EXTRACTED RECORDS Block Start

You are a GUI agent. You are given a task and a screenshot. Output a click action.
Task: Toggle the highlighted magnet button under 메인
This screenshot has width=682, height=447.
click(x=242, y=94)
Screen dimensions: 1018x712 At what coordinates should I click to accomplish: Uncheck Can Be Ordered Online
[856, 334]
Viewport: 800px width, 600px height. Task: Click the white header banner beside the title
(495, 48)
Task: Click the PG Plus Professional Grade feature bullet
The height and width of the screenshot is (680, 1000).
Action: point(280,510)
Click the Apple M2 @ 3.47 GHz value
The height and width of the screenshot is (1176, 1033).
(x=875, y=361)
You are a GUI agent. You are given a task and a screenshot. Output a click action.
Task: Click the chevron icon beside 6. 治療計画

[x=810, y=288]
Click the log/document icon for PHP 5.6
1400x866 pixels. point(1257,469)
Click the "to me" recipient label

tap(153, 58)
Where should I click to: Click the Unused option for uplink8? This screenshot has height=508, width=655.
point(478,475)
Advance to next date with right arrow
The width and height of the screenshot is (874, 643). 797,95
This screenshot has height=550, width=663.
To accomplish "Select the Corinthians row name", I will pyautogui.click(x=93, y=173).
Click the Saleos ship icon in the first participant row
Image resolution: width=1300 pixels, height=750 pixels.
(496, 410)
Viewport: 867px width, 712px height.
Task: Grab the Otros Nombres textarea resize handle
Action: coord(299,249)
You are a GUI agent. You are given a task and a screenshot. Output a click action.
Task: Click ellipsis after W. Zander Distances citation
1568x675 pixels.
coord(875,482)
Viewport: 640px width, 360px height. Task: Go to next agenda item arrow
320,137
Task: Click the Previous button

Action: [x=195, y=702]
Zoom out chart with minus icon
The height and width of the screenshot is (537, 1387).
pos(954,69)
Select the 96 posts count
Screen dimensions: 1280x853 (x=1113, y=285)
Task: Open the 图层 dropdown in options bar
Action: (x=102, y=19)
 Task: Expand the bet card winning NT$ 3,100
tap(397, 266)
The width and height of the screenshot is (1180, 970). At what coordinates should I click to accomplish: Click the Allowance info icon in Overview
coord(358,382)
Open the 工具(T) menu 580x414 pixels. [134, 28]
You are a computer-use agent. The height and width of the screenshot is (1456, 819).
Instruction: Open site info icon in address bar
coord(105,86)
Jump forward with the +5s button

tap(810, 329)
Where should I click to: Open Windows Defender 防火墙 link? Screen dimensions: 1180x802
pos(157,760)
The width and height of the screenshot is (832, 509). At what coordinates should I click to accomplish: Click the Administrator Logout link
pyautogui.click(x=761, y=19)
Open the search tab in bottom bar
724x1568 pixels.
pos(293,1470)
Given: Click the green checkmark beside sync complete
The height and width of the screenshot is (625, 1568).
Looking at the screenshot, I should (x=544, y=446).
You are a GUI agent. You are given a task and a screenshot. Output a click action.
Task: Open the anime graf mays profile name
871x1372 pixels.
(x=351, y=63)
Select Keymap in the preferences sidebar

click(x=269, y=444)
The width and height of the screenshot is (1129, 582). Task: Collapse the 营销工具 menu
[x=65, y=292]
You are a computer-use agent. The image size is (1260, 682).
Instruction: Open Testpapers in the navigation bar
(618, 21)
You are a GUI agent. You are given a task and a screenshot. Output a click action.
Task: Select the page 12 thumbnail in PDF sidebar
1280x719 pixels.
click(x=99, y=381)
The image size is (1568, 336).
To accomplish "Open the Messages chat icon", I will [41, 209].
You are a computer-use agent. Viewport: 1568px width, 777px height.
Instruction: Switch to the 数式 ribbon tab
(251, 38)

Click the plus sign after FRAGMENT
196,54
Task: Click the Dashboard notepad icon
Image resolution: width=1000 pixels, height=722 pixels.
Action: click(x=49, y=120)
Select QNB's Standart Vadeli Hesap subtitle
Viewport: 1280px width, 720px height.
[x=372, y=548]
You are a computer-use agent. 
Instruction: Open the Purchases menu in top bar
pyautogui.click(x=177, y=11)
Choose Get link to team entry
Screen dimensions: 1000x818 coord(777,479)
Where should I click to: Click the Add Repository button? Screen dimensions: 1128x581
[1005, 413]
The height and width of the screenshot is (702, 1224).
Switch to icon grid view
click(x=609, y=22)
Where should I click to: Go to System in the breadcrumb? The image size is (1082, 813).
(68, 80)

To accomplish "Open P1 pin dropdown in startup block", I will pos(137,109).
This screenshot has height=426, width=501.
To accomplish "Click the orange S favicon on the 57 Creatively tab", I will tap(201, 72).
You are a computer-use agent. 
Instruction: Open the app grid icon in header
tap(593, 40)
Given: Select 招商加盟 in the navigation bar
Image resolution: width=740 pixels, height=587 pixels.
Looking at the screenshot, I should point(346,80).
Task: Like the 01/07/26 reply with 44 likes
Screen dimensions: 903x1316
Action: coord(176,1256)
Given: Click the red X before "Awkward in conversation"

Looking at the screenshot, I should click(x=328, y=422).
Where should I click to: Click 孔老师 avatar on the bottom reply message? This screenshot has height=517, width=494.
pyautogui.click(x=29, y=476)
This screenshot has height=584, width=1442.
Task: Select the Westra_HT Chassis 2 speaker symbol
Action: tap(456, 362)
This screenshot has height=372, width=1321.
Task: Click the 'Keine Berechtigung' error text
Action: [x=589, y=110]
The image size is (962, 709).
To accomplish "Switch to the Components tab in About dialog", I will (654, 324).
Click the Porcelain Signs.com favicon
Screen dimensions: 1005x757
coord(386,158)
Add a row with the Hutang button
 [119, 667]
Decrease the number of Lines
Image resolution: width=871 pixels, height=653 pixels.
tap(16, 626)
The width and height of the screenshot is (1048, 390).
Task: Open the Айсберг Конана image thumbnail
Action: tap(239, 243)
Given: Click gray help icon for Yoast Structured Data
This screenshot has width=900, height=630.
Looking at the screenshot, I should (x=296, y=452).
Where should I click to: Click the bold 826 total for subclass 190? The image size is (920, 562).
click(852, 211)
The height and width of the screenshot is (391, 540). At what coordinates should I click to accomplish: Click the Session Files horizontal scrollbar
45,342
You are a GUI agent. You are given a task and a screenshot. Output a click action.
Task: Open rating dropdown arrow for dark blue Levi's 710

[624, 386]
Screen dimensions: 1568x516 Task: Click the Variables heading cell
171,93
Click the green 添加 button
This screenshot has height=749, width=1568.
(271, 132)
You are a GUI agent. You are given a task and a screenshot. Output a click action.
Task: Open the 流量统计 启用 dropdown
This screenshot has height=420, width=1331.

EXTRACTED RECORDS Block End

◆ WHAT TO PRODUCE:
In the records above, find the lines containing "favicon" and copy them.

◆ ANSWER FOR THE TASK:
To accomplish "Click the orange S favicon on the 57 Creatively tab", I will tap(201, 72).
Click the Porcelain Signs.com favicon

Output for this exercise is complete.